— Your task —
Copy the data below in full, exactly as it appears.

— Dataset items —
Content starts
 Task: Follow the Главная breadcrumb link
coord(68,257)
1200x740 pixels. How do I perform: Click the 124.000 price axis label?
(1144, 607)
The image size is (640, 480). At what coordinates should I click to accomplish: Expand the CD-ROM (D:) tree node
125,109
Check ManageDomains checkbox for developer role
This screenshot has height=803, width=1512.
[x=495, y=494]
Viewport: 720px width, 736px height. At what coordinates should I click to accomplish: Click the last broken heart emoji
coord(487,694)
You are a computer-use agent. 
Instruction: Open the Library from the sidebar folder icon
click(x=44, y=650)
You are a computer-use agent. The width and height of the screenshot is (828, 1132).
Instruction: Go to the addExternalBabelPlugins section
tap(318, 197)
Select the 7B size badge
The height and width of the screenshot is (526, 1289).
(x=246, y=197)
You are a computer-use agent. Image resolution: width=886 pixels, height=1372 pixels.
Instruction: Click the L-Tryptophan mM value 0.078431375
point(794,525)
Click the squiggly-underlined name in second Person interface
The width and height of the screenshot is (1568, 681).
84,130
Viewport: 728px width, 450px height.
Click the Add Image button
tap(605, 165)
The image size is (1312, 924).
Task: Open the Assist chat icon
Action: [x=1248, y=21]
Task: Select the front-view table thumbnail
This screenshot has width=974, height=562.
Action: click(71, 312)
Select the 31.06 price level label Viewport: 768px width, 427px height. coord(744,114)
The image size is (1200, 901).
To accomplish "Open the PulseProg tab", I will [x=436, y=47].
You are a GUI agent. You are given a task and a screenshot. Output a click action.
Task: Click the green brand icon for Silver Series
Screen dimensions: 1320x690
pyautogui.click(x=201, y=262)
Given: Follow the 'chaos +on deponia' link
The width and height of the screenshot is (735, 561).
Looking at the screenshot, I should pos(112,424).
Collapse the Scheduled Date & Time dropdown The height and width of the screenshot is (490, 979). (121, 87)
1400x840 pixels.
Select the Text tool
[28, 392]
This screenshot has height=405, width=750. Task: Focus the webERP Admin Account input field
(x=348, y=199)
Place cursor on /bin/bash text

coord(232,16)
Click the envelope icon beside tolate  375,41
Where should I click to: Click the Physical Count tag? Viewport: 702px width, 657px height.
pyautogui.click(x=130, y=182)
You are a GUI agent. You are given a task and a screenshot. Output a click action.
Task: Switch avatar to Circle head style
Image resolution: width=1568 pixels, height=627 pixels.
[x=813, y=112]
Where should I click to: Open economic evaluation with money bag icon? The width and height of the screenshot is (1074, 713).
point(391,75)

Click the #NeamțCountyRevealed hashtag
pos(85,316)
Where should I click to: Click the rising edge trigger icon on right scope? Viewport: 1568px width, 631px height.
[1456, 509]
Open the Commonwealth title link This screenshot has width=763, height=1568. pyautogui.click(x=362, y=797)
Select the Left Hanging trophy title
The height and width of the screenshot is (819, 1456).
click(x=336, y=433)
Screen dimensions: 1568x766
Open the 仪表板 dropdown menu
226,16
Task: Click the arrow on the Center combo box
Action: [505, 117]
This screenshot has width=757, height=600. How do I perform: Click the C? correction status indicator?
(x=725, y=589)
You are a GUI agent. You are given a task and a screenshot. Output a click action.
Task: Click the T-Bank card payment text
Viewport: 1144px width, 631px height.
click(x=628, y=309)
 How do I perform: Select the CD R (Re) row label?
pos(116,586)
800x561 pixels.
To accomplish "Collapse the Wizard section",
Content ends
— Answer section —
 Task: Follow the Главная breadcrumb link
coord(68,257)
1200x740 pixels. How do I perform: Click the 124.000 price axis label?
(1144, 607)
The image size is (640, 480). At what coordinates should I click to accomplish: Expand the CD-ROM (D:) tree node
125,109
Check ManageDomains checkbox for developer role
This screenshot has height=803, width=1512.
[x=495, y=494]
Viewport: 720px width, 736px height. At what coordinates should I click to accomplish: Click the last broken heart emoji
coord(487,694)
You are a computer-use agent. 
Instruction: Open the Library from the sidebar folder icon
click(x=44, y=650)
You are a computer-use agent. The width and height of the screenshot is (828, 1132).
Instruction: Go to the addExternalBabelPlugins section
tap(318, 197)
Select the 7B size badge
The height and width of the screenshot is (526, 1289).
(x=246, y=197)
You are a computer-use agent. Image resolution: width=886 pixels, height=1372 pixels.
Instruction: Click the L-Tryptophan mM value 0.078431375
point(794,525)
Click the squiggly-underlined name in second Person interface
The width and height of the screenshot is (1568, 681).
84,130
Viewport: 728px width, 450px height.
Click the Add Image button
tap(605, 165)
The image size is (1312, 924).
Task: Open the Assist chat icon
Action: [x=1248, y=21]
Task: Select the front-view table thumbnail
This screenshot has width=974, height=562.
Action: click(71, 312)
Select the 31.06 price level label Viewport: 768px width, 427px height. coord(744,114)
The image size is (1200, 901).
To accomplish "Open the PulseProg tab", I will [x=436, y=47].
You are a GUI agent. You are given a task and a screenshot. Output a click action.
Task: Click the green brand icon for Silver Series
Screen dimensions: 1320x690
pyautogui.click(x=201, y=262)
Given: Follow the 'chaos +on deponia' link
The width and height of the screenshot is (735, 561).
Looking at the screenshot, I should pos(112,424).
Collapse the Scheduled Date & Time dropdown The height and width of the screenshot is (490, 979). (121, 87)
1400x840 pixels.
Select the Text tool
[28, 392]
This screenshot has height=405, width=750. Task: Focus the webERP Admin Account input field
(x=348, y=199)
Place cursor on /bin/bash text

coord(232,16)
Click the envelope icon beside tolate  375,41
Where should I click to: Click the Physical Count tag? Viewport: 702px width, 657px height.
pyautogui.click(x=130, y=182)
You are a GUI agent. You are given a task and a screenshot. Output a click action.
Task: Switch avatar to Circle head style
Image resolution: width=1568 pixels, height=627 pixels.
[x=813, y=112]
Where should I click to: Open economic evaluation with money bag icon? The width and height of the screenshot is (1074, 713).
point(391,75)

Click the #NeamțCountyRevealed hashtag
pos(85,316)
Where should I click to: Click the rising edge trigger icon on right scope? Viewport: 1568px width, 631px height.
[1456, 509]
Open the Commonwealth title link This screenshot has width=763, height=1568. pyautogui.click(x=362, y=797)
Select the Left Hanging trophy title
The height and width of the screenshot is (819, 1456).
click(x=336, y=433)
Screen dimensions: 1568x766
Open the 仪表板 dropdown menu
226,16
Task: Click the arrow on the Center combo box
Action: [505, 117]
This screenshot has width=757, height=600. How do I perform: Click the C? correction status indicator?
(x=725, y=589)
You are a GUI agent. You are given a task and a screenshot. Output a click action.
Task: Click the T-Bank card payment text
Viewport: 1144px width, 631px height.
click(x=628, y=309)
 How do I perform: Select the CD R (Re) row label?
pos(116,586)
800x561 pixels.
To accomplish "Collapse the Wizard section",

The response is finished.